▸ **DOCUMENT PASSAGE**:
• • •

Waste Strategy Consultation ARCHIVE - ENDED 17 APRIL
Since the Aberdeen City Waste Strategy was published in 2001 there have been a number of significant changes in relation to waste management:
- Waste Policy: Scottish Government Waste Management Targets
- Legislative:Landfill Directive and subordinate regulation
- Technical:Development of new technologies for treating waste
As a result of these changes, a review of the Waste Strategy is now required.
For many, waste management is summed up by the phrase 'just make it disappear'. It only affects individuals when waste either does not 'disappear' or making it 'disappear' has a negative impact for example; traffic in their neighbourhood or the development of a waste treatment facility nearby.
There is a greater awareness of waste and environmental issues following the introduction of recycling collections from households. Waste management is now seen as an essential public service and a complex area of public policy, which overlaps many areas including: planning for land use, transport, environmental impacts, energy and economic development.
In revising our strategy Aberdeen City Waste would like to further develop the wider understanding of the impact of waste management on its citizens and their lives. To do this we have established key themes, which we hope, will reflect the wider impact and integration of waste with other policy areas.
In addition to national changes to waste management policy, on 13 February 2008 Aberdeen City Council adopted a Transformation Strategy for Waste Management Services The Transformation Strategy focuses on short-term solutions and sets out a road map to achieving the Council's target of 40% Recycling and Composting of Municipal Waste by 2011. The infrastructure required to implement the Transformation Strategy would continue to provide capacity for recycling and composting service delivery in the medium and longer term.
When completed, the new Aberdeen City Waste Strategy combined with the Transformation strategy will focus on management of the all waste produced in Aberdeen City. This includes both commercial and household waste management solutions, waste reduction and residual waste management and recycling and composting up to 2025.

• • •

▸ **PROBLEM 1**:
In the records, copy out every line word for word, from the line containing "Click the rotate/refresh" down to the line containing "pyautogui.click(x=51, y=160)", including both of those lines.

• • •

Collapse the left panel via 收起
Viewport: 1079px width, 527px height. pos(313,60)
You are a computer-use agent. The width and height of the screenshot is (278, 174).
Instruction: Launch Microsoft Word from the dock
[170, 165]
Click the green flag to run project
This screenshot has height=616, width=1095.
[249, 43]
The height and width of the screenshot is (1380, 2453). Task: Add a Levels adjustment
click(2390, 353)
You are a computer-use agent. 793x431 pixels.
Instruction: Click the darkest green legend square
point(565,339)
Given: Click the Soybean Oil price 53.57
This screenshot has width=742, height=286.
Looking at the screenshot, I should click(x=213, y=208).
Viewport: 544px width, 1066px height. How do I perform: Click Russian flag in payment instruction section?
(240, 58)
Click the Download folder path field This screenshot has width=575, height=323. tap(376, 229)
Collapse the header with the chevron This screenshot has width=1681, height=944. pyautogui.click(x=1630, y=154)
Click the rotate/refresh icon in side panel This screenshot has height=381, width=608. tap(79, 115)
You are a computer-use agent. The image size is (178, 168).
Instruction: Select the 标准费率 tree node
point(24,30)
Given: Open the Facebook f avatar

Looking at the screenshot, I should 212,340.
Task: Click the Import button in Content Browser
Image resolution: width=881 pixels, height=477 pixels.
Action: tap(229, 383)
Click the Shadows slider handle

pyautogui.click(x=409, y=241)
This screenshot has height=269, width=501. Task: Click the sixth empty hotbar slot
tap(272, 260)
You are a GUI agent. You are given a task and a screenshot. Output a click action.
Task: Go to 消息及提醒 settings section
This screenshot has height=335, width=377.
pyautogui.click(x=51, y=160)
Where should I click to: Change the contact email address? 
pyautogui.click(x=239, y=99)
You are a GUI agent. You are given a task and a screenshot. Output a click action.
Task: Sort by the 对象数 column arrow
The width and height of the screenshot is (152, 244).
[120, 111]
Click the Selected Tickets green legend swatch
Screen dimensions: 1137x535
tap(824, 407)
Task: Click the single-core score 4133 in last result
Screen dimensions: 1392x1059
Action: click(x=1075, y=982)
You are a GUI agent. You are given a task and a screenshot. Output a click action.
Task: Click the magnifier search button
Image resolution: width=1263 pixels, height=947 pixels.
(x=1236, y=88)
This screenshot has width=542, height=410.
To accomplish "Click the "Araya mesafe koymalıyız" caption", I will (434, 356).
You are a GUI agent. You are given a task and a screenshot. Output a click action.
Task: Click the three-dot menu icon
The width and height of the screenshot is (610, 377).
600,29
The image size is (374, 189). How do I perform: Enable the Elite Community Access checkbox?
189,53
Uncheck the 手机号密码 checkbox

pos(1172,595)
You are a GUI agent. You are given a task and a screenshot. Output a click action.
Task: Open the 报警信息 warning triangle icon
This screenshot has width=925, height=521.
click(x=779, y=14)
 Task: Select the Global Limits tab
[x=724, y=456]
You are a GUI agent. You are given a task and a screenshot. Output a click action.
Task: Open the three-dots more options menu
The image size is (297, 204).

• • •

▸ **PROBLEM 2**:
In the waste strategy consultation text, list all the areas of public policy that waste management is said to overlap.

▸ **COMPLETE ANSWER 1**:
Click the rotate/refresh icon in side panel This screenshot has height=381, width=608. tap(79, 115)
You are a computer-use agent. The image size is (178, 168).
Instruction: Select the 标准费率 tree node
point(24,30)
Given: Open the Facebook f avatar

Looking at the screenshot, I should 212,340.
Task: Click the Import button in Content Browser
Image resolution: width=881 pixels, height=477 pixels.
Action: tap(229, 383)
Click the Shadows slider handle

pyautogui.click(x=409, y=241)
This screenshot has height=269, width=501. Task: Click the sixth empty hotbar slot
tap(272, 260)
You are a GUI agent. You are given a task and a screenshot. Output a click action.
Task: Go to 消息及提醒 settings section
This screenshot has height=335, width=377.
pyautogui.click(x=51, y=160)

▸ **COMPLETE ANSWER 2**:
- Planning for land use
- Transport
- Environmental impacts
- Energy
- Economic development